### REQUIRED WORK
Using the data below, copy each line that includes the word "This".

[[ INPUT MATERIAL, beginning ]]

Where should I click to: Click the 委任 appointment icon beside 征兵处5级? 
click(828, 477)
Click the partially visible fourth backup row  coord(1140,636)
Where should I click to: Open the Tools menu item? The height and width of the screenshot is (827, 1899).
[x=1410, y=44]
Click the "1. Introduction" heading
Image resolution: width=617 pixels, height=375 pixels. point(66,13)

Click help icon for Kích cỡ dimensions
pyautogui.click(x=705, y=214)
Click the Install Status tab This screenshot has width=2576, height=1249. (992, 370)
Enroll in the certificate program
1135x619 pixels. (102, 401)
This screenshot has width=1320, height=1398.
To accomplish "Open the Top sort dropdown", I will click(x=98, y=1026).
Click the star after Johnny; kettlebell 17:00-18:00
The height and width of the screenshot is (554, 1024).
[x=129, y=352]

[[ INPUT MATERIAL, end ]]

### OUTPUT OF THE EXERCISE
Click the Install Status tab This screenshot has width=2576, height=1249. (992, 370)
This screenshot has width=1320, height=1398.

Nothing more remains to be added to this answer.